Não existe nos grandes países um caso de concentração
econômica como o do Estado de São Paulo e sua capital.
Os paulistas, que representam 20% da população do
país, mantêm 35% das exportações, 45%
da produção industrial, 50% da tecnologia e 90% do
sistema financeiro nacional. Nos Estados Unidos, essa marca só
é atingida quando se soma a produção dos três
maiores Estados. O sociólogo José Pastore, professor
da Universidade de São Paulo, chama a atenção
para as conseqüências nocivas dessa concentração.
"O impacto do dinheiro no consumo fica reduzido quando o dinheiro
está concentrado. O rico pode comprar quanto quer, mas se
já tem dois aparelhos de som não vai comprar um terceiro",
diz.
Há no
topo da pirâmide brasileira um grupo reduzido de pessoas que
continuam comprando, e bastante, mesmo quando os números
da economia não são os melhores. A maior parte deles
mora na Região Sudeste, mas existem representantes em todos
os Estados brasileiros. É o caso da empresária Van
Carvalho, 37 anos, dona de uma rede de 36 supermercados espalhados
pelo Piauí e pelo Maranhão. Ela mora em Teresina,
capital do Piauí, o Estado mais pobre do Brasil. Van é
uma das locomotivas da sociedade local. Uma de suas últimas
festas a fantasia, cujo tema era a novela O Clone, fez grande sucesso.
Por morar num lugar pobre, a empresária só encomenda
roupas de grife numa loja especializada e espera chegar. Para escolher
de perto o que quer, precisa viajar. Recentemente, comprou um terninho
branco com pesponto preto na loja Daslu, em São Paulo, a
mais luxuosa do Brasil.
Esse grupo restrito
de consumidores produz números curiosos. O Brasil é
o segundo mercado mundial de canetas Montblanc e o nono maior comprador
de carros Ferrari.
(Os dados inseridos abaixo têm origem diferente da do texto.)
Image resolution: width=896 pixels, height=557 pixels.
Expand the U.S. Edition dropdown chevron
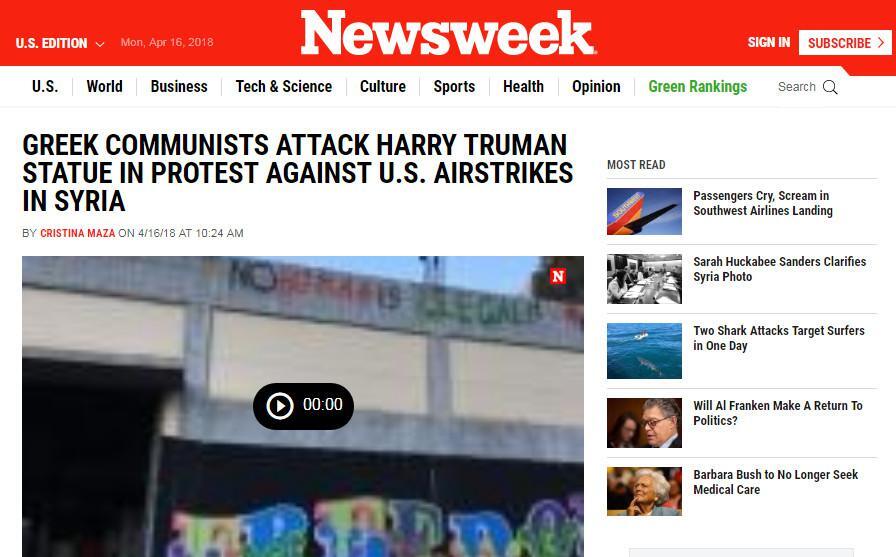tap(100, 44)
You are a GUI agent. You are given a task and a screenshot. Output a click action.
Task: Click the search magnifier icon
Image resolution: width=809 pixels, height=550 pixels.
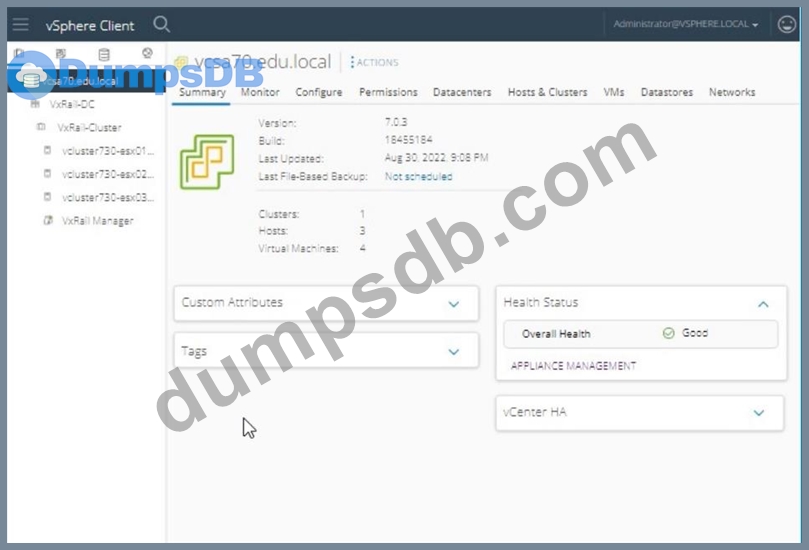(x=162, y=24)
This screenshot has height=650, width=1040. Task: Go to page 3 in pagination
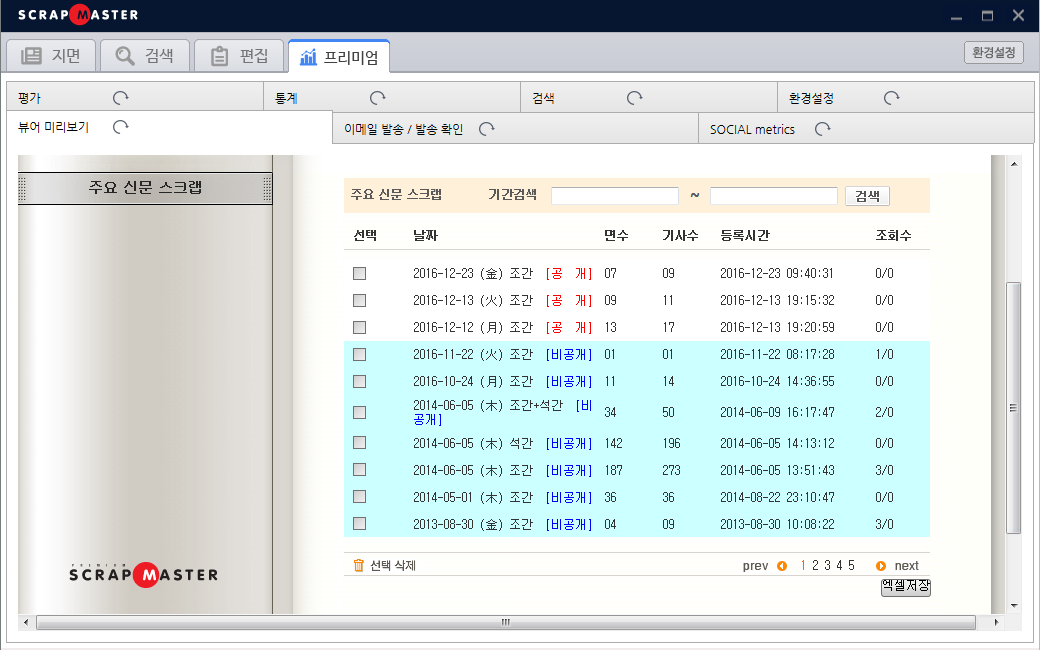[827, 566]
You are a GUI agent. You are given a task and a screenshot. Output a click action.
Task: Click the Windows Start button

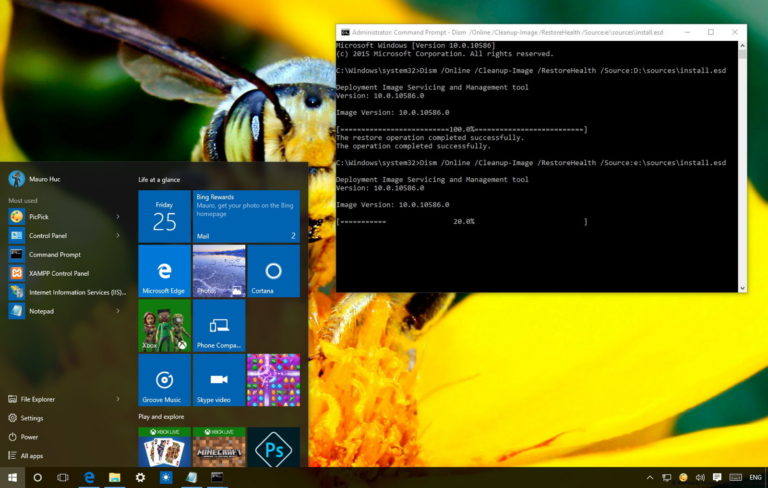(13, 478)
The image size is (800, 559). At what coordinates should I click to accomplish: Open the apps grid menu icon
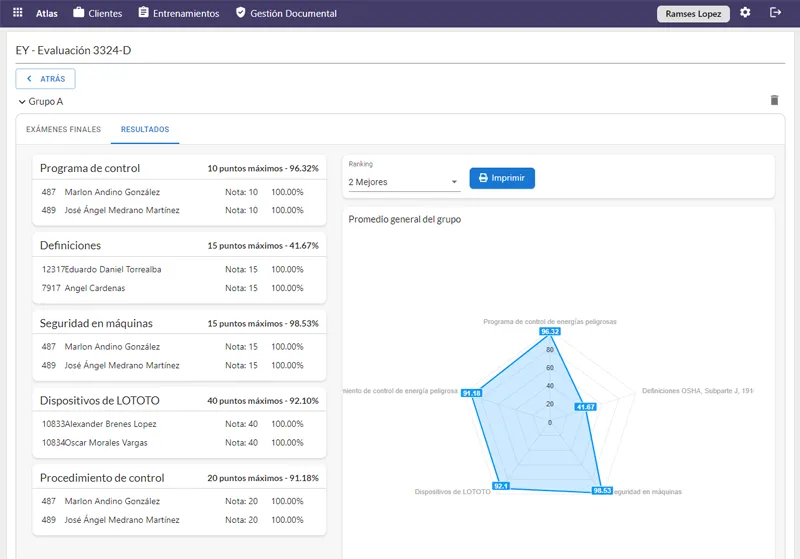point(17,13)
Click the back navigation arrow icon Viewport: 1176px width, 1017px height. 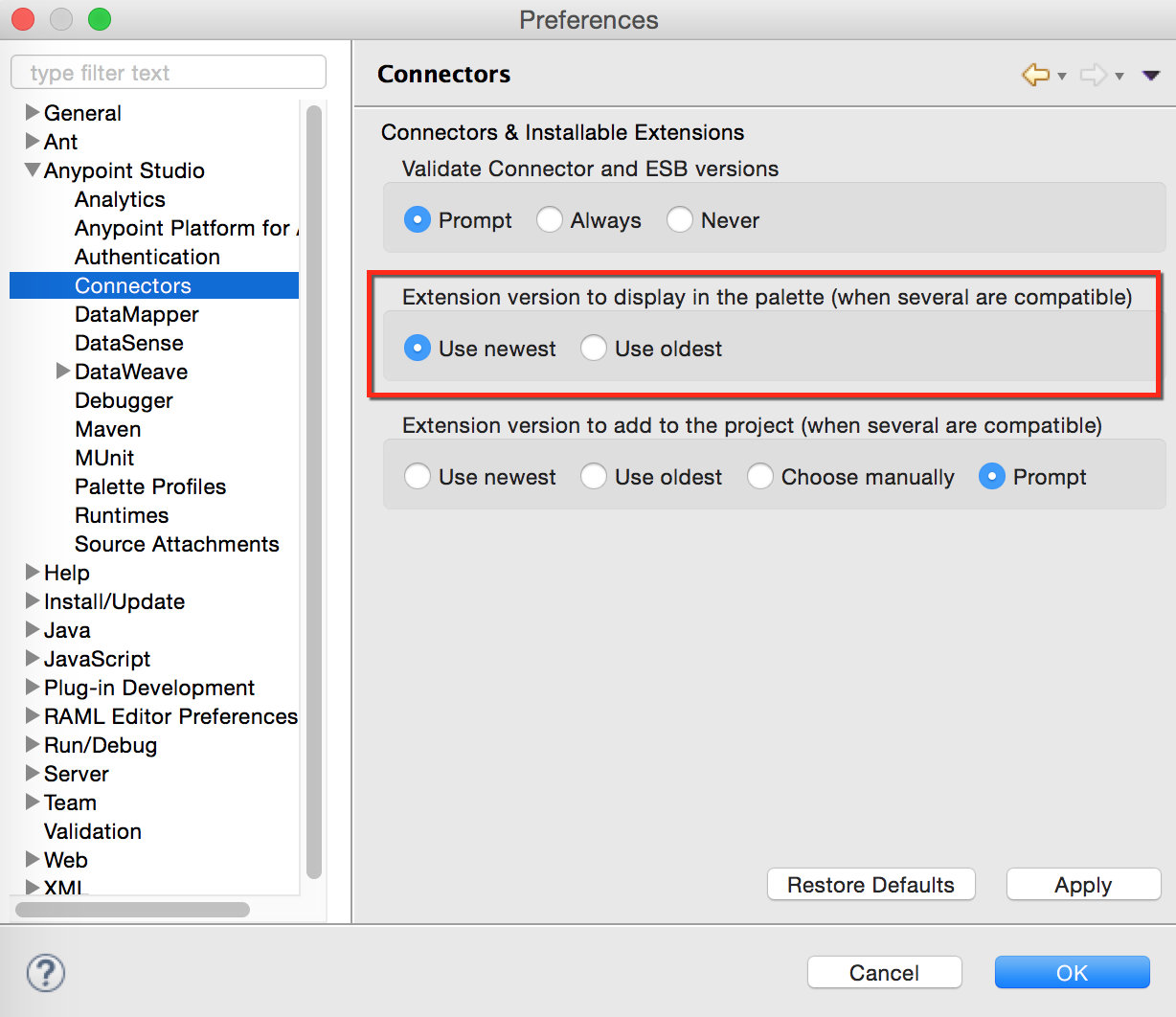click(1035, 75)
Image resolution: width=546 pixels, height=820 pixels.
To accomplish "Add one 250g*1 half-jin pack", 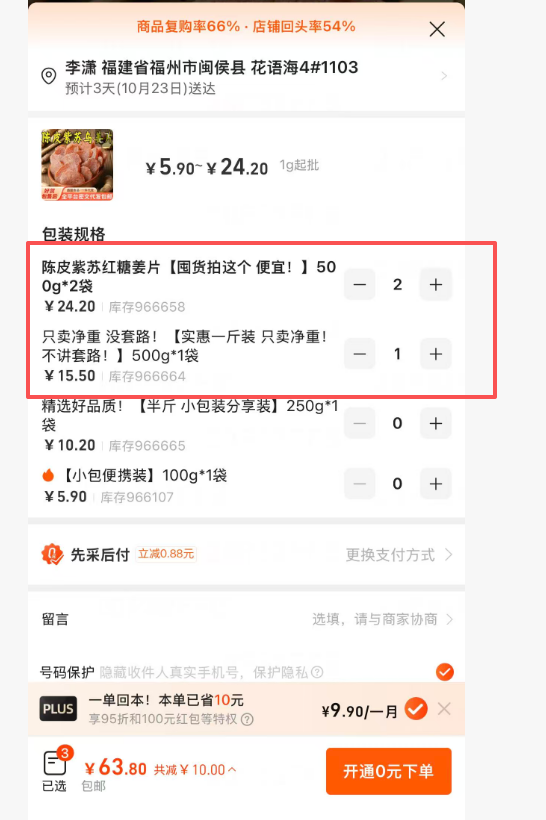I will click(436, 423).
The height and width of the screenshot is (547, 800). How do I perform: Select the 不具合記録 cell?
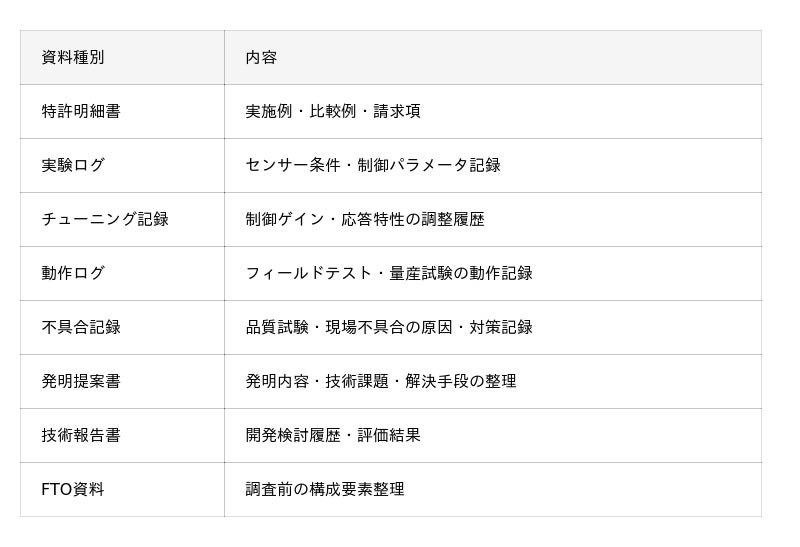coord(122,328)
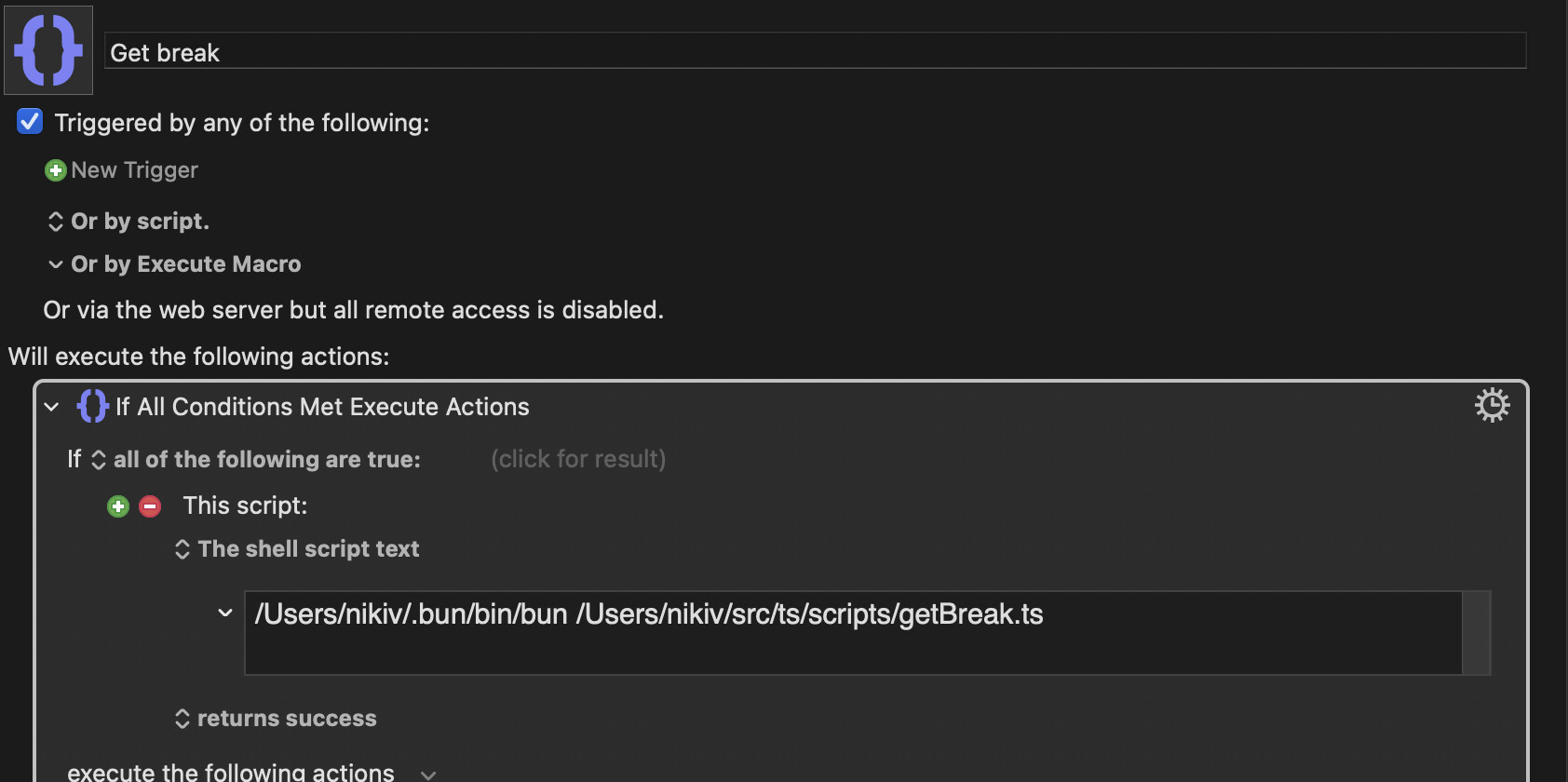Screen dimensions: 1568x782
Task: Click inside the getBreak.ts shell script field
Action: pos(853,633)
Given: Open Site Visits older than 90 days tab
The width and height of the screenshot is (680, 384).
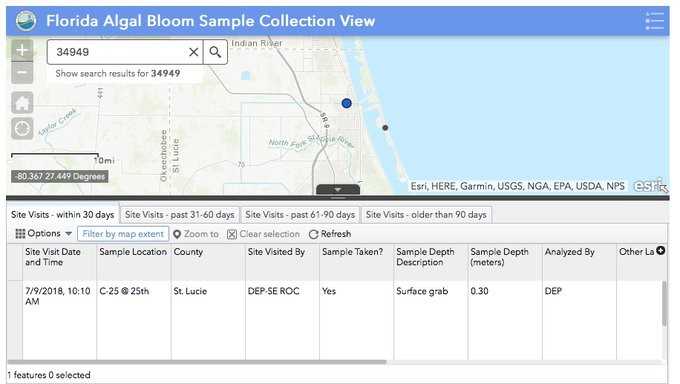Looking at the screenshot, I should (x=426, y=215).
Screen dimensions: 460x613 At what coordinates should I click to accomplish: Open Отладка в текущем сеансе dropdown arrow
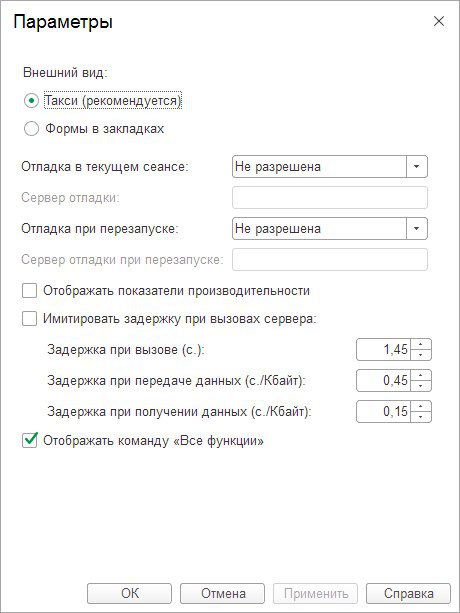tap(417, 167)
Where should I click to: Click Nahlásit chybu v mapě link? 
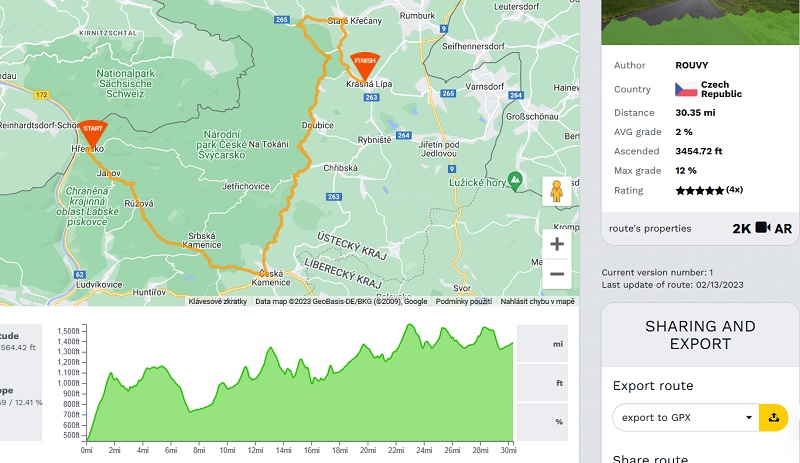(x=537, y=301)
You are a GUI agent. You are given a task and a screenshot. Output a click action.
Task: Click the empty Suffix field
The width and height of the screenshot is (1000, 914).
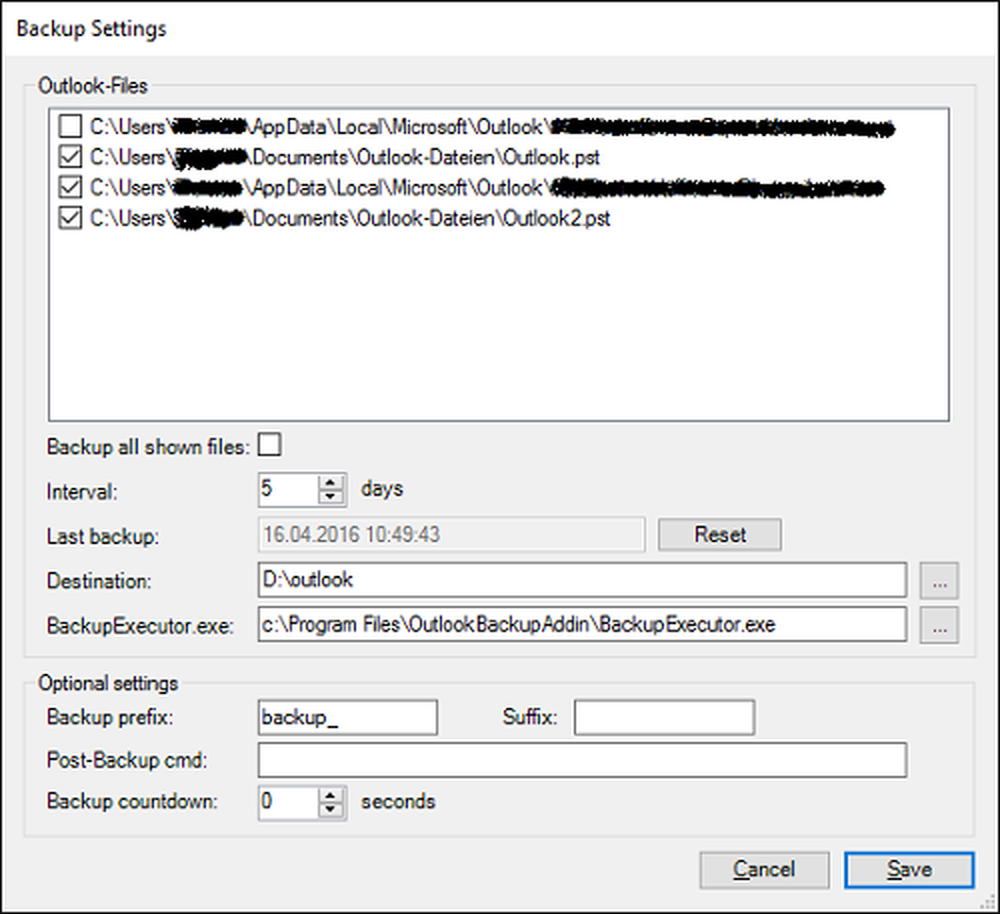(663, 717)
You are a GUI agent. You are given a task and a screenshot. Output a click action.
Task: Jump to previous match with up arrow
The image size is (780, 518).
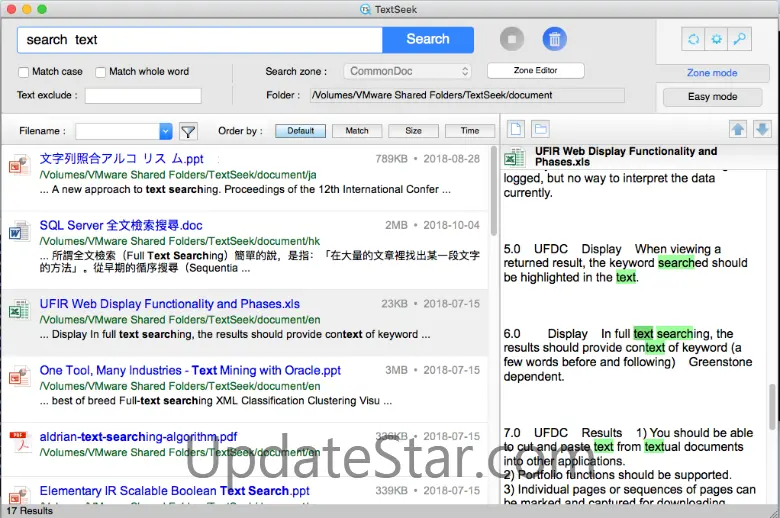(737, 129)
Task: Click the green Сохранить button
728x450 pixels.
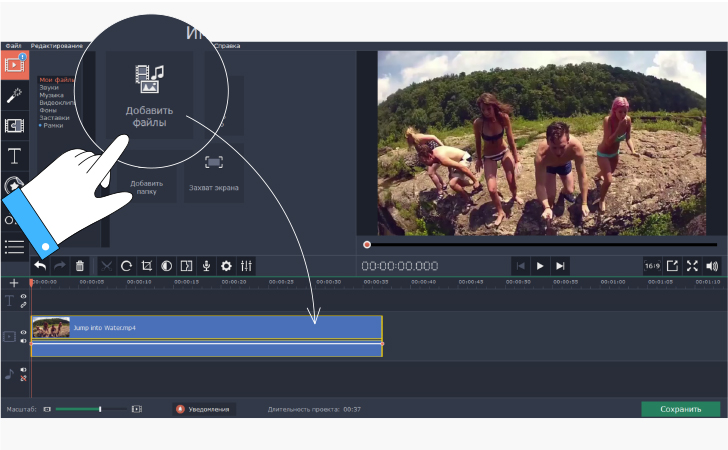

Depois dos Estados Unidos, também é
a nação que mais compra aviões executivos e
tem a cidade com a segunda maior frota de helicópteros do
planeta. Numa comparação feita entre as lojas da grife
Armani, as duas lojas Emporio Armani de São Paulo venderam
mais roupa que as duas de Nova York. Enquanto o mercado imobiliário,
que tem como cliente a classe média, faz ajustes para sobreviver,
as construtoras que operam no topo da pirâmide desconhecem
a crise. A RJZ Engenharia colocou à venda um prédio
na Lagoa Rodrigo de Freitas, no Rio de Janeiro. Vendeu os doze apartamentos,
de 170 metros quadrados, por 1,2 milhão de reais cada um
num prazo de uma semana, sem montar estande nem colocar anúncio
no jornal.
Assusta imaginar
que a defasagem entre ricos e pobres possa estar se intensificando
num país que já é considerado o segundo mais
injusto do mundo - só perde para Serra Leoa, de acordo com
o último relatório do Banco Mundial. Detalhe: Serra
Leoa é um país onde a renda per capita é de
130 dólares, 70% da população está desempregada
e sete em cada dez adultos são analfabetos. No Brasil, há
53 milhões de pessoas abaixo da linha de pobreza. Destas,
23 milhões são miseráveis. Com esse perfil,
é muito difícil esperar que um governo, por mais providencial
que seja, venha a produzir o milagre do crescimento sustentado.